■ INSTRUCTIONS TO FOLLOW ■
Reproduce only the lines of the material below that start at the line containing "Reprints and Permissions (808, 2393)" and stop at the line containing "Obituaries (576, 2289)". Keep both end lines.
Start of RECORDS FOR PROCESSING
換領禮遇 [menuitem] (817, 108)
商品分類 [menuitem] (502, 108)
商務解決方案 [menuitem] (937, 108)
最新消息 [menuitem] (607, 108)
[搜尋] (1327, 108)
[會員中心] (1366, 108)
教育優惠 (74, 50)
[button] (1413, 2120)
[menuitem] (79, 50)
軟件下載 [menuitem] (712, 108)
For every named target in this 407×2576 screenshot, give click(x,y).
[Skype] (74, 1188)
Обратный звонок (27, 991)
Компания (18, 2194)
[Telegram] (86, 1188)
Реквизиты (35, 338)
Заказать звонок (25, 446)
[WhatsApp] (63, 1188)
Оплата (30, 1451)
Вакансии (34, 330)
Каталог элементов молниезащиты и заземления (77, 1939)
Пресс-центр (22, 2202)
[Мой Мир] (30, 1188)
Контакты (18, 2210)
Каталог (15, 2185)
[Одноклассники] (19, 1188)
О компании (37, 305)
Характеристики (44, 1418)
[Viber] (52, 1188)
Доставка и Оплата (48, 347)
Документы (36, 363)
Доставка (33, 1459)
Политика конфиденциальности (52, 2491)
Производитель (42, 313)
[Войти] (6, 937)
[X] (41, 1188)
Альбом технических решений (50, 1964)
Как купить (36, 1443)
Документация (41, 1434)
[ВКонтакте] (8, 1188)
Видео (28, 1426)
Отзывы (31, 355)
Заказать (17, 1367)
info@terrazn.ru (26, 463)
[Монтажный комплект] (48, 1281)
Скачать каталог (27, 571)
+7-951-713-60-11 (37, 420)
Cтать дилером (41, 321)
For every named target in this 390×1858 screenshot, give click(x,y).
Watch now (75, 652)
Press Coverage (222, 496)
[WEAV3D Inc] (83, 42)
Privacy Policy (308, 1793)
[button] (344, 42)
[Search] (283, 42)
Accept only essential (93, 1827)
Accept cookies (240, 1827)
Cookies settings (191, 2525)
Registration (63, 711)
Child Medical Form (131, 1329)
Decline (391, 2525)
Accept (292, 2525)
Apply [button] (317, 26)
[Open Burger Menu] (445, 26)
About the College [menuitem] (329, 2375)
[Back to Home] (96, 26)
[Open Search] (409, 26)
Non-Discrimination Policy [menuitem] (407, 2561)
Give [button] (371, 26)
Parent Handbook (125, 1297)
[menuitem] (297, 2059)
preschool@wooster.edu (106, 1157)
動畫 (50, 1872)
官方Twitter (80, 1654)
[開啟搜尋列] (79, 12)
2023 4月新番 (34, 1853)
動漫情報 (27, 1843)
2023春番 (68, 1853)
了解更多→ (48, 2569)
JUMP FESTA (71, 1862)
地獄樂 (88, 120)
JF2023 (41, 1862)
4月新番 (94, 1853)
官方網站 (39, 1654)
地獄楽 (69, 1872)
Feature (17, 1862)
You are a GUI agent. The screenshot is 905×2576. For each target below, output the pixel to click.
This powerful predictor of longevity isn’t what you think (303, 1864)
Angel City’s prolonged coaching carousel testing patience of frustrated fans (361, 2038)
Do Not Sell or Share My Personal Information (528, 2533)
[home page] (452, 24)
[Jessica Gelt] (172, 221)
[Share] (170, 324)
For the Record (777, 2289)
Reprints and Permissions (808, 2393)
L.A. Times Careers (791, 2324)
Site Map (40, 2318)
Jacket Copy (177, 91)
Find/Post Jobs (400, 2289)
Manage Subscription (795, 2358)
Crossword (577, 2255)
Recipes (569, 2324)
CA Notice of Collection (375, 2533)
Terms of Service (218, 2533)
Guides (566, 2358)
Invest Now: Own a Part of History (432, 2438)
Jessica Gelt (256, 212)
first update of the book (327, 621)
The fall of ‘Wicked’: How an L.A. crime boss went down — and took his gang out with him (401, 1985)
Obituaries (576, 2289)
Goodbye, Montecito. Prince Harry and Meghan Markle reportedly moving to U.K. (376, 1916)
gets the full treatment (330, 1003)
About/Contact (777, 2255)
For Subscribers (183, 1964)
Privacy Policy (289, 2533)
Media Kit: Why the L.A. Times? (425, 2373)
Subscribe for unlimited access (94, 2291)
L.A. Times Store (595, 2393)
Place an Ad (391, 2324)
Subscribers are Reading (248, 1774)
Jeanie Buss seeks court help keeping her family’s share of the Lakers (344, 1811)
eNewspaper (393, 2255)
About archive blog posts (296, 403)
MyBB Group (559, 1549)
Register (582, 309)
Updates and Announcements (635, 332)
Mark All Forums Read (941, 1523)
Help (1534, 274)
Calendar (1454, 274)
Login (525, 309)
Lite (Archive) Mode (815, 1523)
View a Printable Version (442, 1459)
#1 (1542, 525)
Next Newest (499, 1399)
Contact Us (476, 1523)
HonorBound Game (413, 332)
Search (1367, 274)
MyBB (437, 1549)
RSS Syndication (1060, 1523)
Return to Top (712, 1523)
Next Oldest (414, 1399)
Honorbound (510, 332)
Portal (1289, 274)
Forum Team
End of RECORDS FOR PROCESSING
■ SOLUTION TO THIS EXERCISE ■
Reprints and Permissions (808, 2393)
L.A. Times Careers (791, 2324)
Site Map (40, 2318)
Jacket Copy (177, 91)
Find/Post Jobs (400, 2289)
Manage Subscription (795, 2358)
Crossword (577, 2255)
Recipes (569, 2324)
CA Notice of Collection (375, 2533)
Terms of Service (218, 2533)
Guides (566, 2358)
Invest Now: Own a Part of History (432, 2438)
Jessica Gelt (256, 212)
first update of the book (327, 621)
The fall of ‘Wicked’: How an L.A. crime boss went down — and took his gang out with him (401, 1985)
Obituaries (576, 2289)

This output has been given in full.